Content starts
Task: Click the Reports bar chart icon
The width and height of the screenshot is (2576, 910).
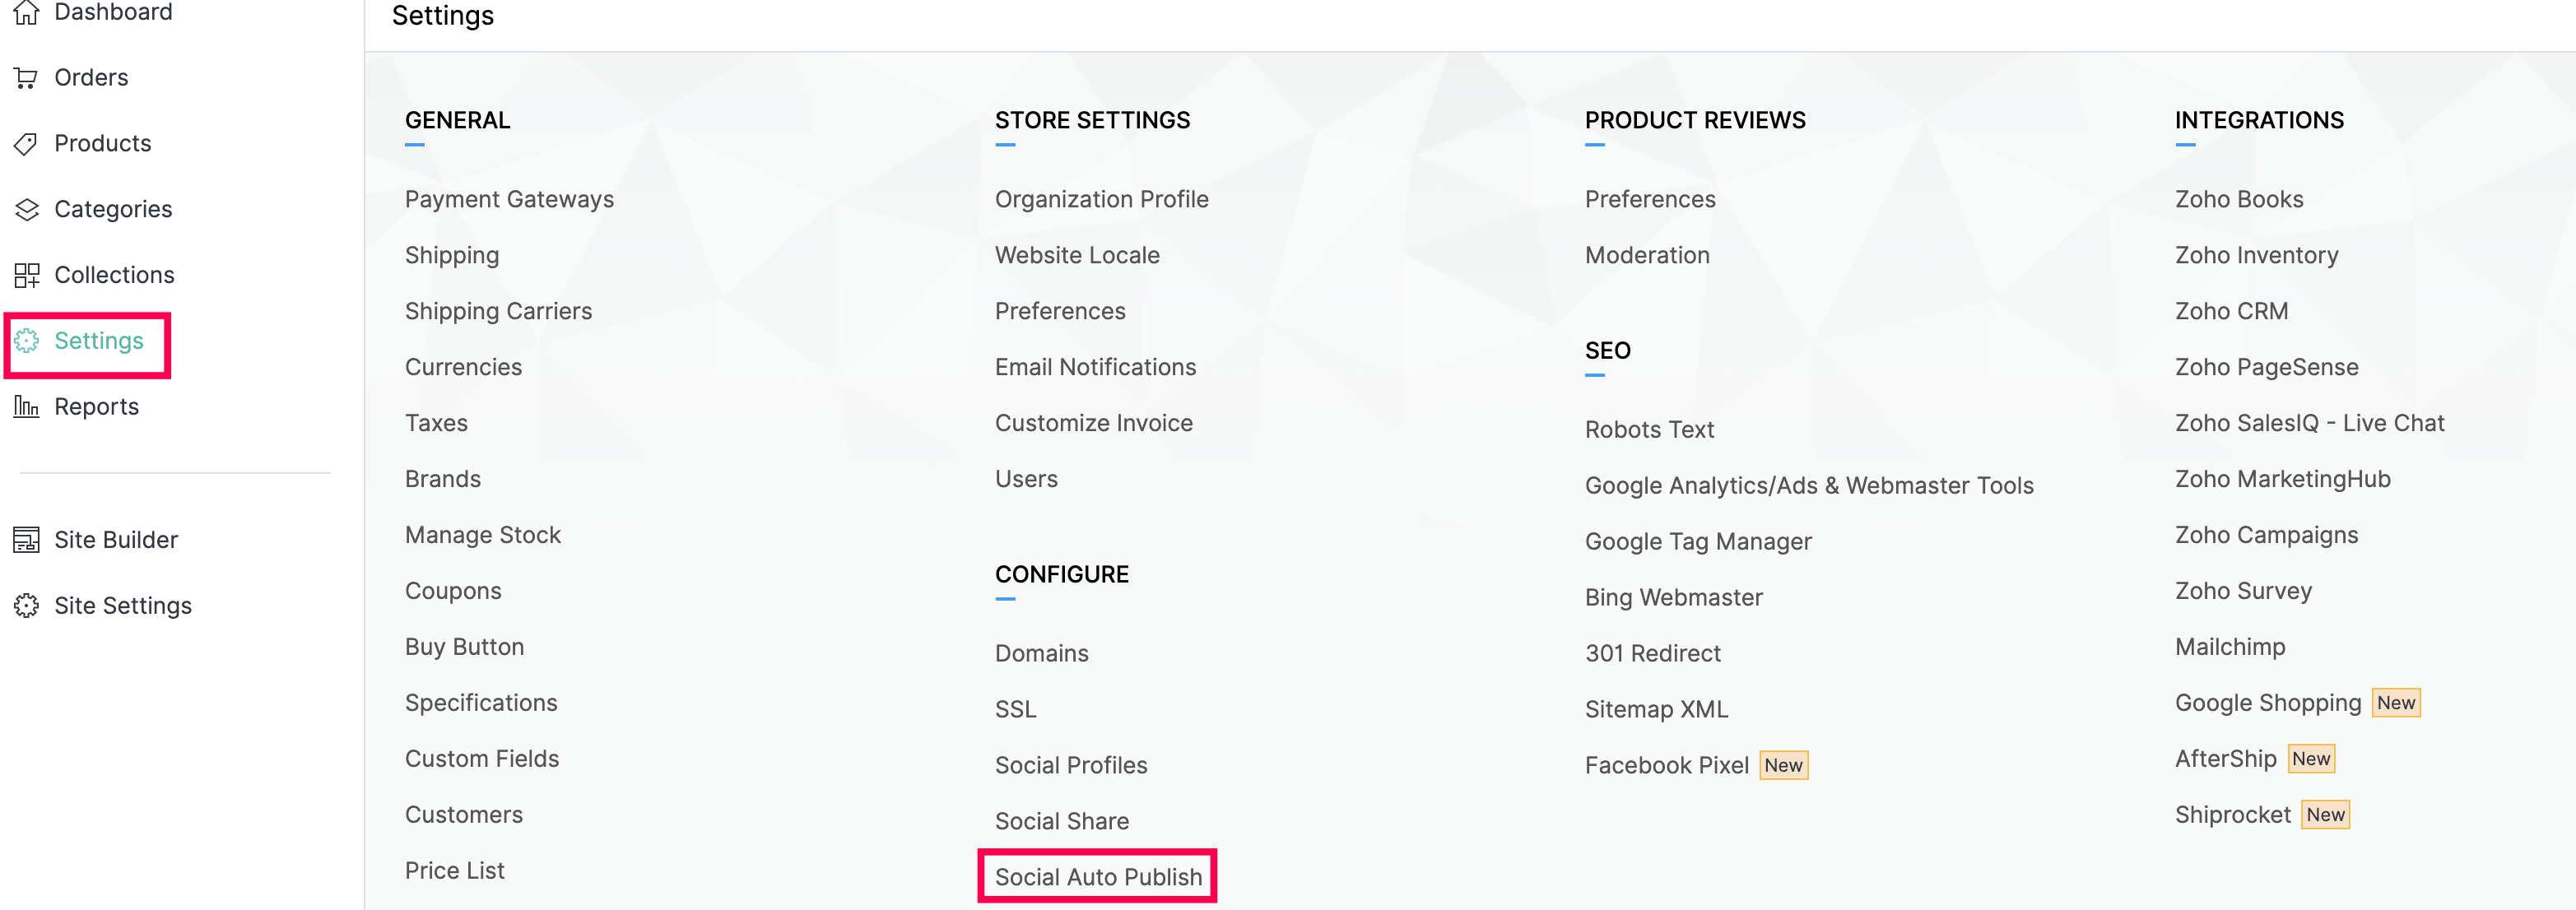Action: pos(27,407)
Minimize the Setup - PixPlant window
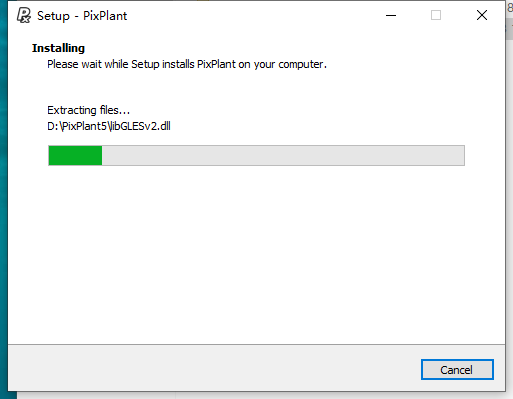Screen dimensions: 513x399 391,15
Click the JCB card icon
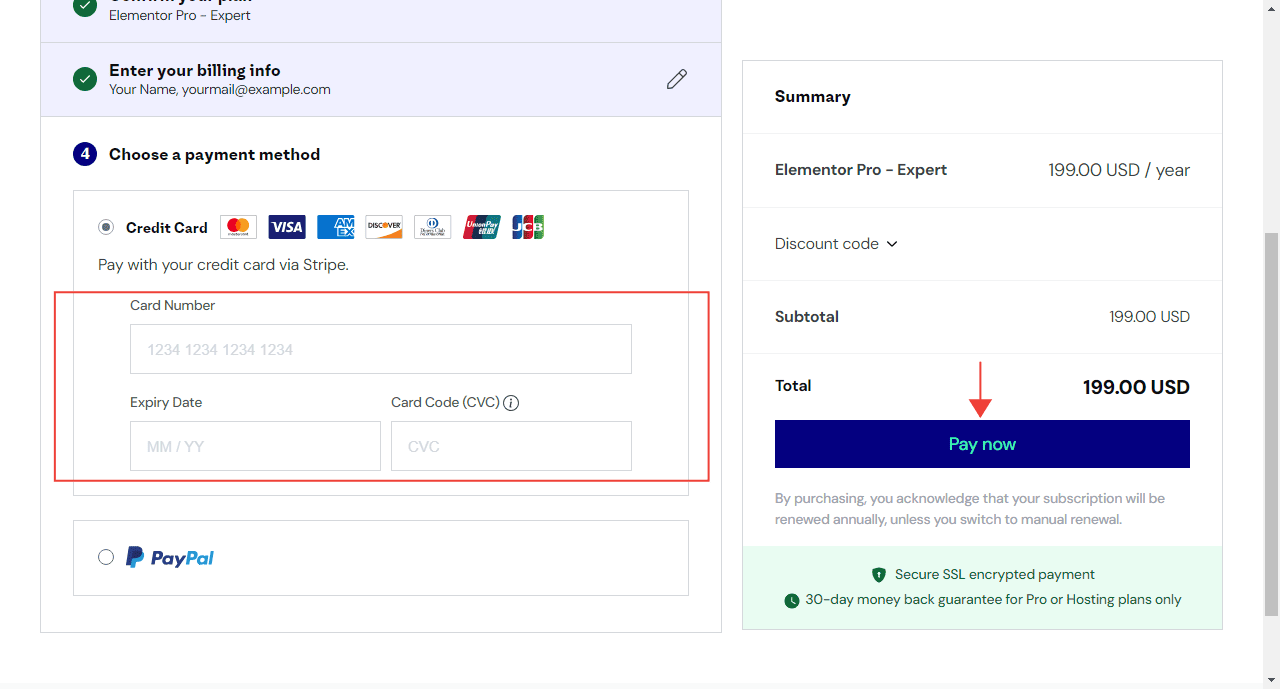1280x689 pixels. (528, 227)
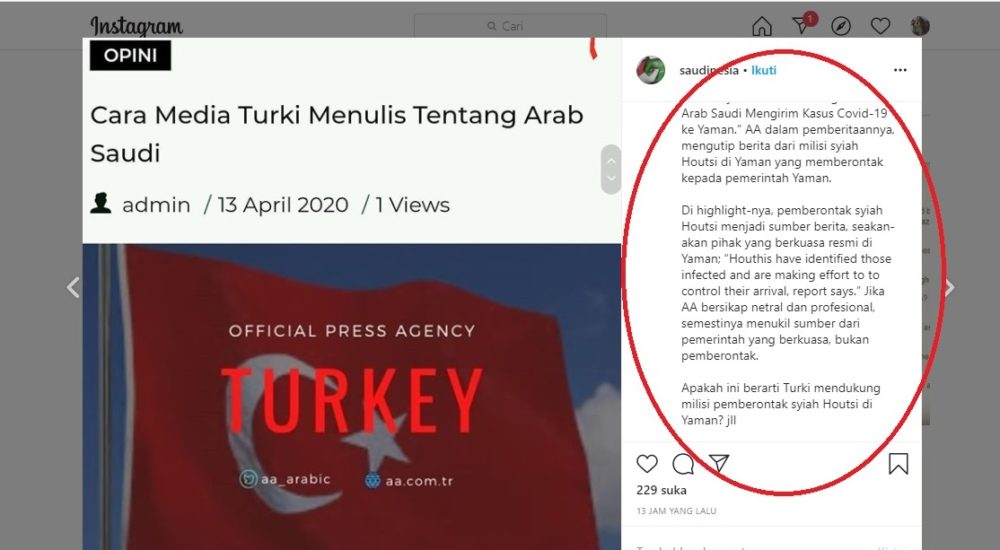Open the comment bubble icon
1000x550 pixels.
pyautogui.click(x=683, y=464)
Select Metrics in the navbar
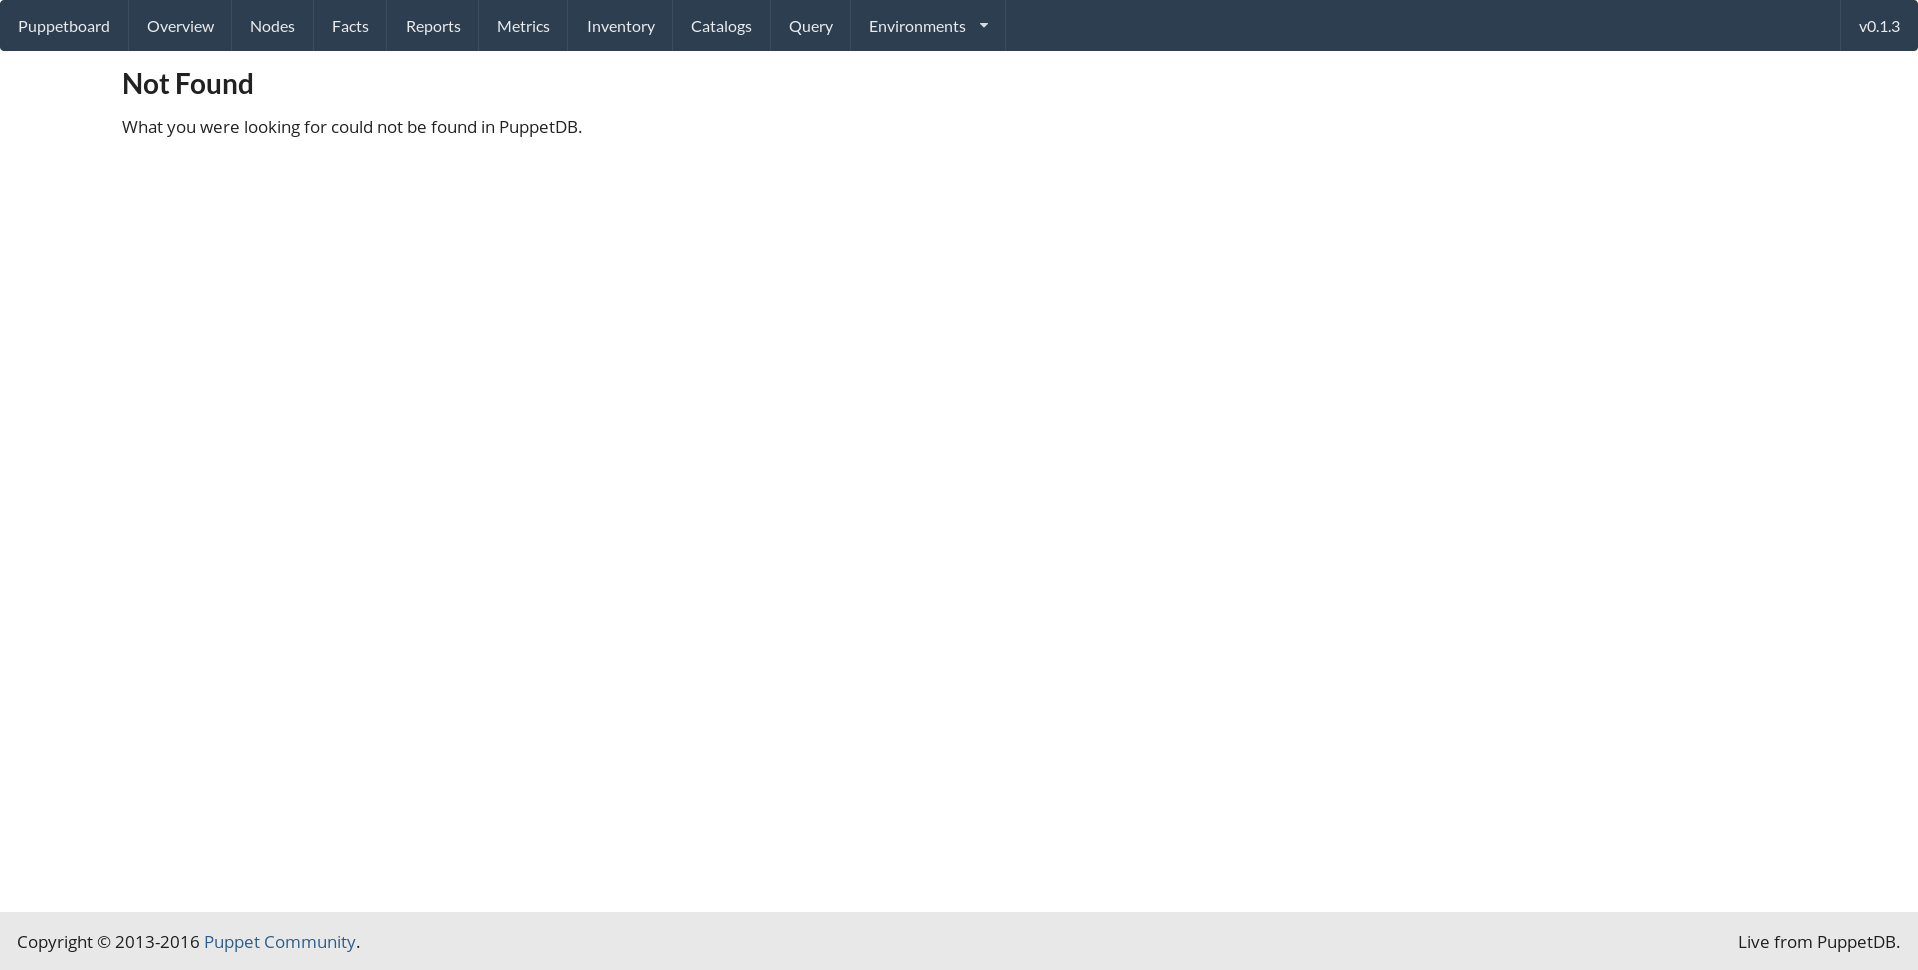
Content ends
Exercise goal —
Could you write out exactly the lines from the line containing "The width and" to the end of the material, and nothing else? No pictures belong in the copy.

Response box —
The width and height of the screenshot is (2576, 910).
Action: pos(27,407)
Minimize the Setup - PixPlant window
Screen dimensions: 513x399 391,15
Click the JCB card icon
1280x689 pixels. (528, 227)
Open the comment bubble icon
1000x550 pixels.
pyautogui.click(x=683, y=464)
Select Metrics in the navbar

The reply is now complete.